## Work instruction:
Search the records below for "chart"; copy each line that has it.

--

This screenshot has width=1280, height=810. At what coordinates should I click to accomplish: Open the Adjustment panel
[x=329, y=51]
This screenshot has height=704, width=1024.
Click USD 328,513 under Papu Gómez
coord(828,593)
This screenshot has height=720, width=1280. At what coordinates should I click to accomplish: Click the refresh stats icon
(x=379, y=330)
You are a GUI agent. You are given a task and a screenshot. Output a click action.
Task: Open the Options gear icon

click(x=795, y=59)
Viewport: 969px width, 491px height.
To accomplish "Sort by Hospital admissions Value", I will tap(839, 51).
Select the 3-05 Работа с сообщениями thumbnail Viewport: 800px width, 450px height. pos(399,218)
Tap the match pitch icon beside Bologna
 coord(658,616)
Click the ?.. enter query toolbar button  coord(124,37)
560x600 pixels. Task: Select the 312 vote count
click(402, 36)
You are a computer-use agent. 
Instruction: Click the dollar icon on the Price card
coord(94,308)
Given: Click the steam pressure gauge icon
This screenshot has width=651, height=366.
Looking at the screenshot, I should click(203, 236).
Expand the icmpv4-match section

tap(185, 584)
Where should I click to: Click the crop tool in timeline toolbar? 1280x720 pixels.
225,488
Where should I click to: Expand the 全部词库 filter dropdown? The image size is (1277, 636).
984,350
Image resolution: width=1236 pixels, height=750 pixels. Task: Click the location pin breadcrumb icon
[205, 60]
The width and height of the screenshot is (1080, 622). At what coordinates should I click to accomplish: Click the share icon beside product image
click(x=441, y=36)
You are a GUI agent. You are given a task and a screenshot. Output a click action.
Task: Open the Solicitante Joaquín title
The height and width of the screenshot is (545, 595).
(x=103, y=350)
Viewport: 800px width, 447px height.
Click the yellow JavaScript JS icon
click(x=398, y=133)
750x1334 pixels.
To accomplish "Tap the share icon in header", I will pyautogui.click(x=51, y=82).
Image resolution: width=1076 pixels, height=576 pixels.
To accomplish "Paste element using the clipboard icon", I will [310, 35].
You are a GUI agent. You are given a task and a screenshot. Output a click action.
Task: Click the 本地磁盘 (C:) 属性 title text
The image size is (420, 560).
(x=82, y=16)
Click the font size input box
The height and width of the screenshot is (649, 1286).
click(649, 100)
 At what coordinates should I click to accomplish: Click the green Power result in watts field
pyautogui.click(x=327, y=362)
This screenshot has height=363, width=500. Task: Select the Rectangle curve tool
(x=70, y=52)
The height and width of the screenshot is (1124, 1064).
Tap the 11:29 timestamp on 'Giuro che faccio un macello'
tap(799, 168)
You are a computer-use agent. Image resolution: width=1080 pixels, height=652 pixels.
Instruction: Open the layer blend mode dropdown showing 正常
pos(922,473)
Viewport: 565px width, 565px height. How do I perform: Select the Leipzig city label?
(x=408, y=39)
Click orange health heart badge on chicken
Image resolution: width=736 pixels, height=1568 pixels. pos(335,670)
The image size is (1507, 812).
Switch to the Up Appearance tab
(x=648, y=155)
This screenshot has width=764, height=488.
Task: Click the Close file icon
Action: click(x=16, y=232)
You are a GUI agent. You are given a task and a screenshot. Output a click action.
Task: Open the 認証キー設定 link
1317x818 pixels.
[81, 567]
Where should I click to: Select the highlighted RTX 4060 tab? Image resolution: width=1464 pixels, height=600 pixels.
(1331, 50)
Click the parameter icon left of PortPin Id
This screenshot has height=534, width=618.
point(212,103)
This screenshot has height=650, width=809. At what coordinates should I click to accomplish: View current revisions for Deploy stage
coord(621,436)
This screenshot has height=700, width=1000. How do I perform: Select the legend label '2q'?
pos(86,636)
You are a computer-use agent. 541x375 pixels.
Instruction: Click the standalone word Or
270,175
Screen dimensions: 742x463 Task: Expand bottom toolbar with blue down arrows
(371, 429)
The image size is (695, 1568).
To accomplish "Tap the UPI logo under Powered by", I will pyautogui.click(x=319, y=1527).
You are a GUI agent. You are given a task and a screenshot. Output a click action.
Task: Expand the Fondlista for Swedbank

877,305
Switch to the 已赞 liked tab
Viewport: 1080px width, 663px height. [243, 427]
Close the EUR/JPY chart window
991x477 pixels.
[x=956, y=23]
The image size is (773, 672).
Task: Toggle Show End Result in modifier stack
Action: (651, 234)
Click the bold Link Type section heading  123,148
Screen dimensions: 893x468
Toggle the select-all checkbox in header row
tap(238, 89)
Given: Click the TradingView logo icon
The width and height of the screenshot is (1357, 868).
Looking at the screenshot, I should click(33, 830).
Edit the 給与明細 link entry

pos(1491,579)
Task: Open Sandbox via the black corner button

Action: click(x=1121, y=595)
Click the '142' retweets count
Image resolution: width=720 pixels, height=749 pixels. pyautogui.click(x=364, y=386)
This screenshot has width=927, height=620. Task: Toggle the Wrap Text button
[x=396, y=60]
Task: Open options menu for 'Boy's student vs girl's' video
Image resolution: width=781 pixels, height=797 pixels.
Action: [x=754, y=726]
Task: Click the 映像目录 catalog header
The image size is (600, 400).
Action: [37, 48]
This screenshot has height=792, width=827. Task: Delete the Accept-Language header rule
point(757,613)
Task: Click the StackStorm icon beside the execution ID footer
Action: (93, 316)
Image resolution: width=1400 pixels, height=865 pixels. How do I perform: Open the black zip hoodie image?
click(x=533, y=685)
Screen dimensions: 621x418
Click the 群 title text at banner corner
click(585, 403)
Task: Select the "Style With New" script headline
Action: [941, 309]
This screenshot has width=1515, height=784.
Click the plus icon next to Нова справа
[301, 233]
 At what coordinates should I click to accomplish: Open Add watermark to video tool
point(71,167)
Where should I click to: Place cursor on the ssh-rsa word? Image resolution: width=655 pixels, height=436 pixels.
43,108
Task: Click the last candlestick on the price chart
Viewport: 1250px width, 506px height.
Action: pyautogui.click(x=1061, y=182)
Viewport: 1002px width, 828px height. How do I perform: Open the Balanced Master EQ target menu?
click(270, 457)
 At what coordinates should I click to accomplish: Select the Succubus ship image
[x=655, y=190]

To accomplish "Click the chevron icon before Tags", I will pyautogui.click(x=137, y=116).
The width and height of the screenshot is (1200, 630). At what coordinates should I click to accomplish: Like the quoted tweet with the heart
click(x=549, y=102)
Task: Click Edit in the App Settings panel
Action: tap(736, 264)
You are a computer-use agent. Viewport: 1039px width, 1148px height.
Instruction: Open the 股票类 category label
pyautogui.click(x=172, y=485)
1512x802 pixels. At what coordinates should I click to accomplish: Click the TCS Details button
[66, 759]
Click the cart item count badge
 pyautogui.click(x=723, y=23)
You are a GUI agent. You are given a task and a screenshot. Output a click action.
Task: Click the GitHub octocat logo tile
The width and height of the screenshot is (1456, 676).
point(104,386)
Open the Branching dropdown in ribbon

--

## Task result:
Close the EUR/JPY chart window
Task: Click the last candlestick on the price chart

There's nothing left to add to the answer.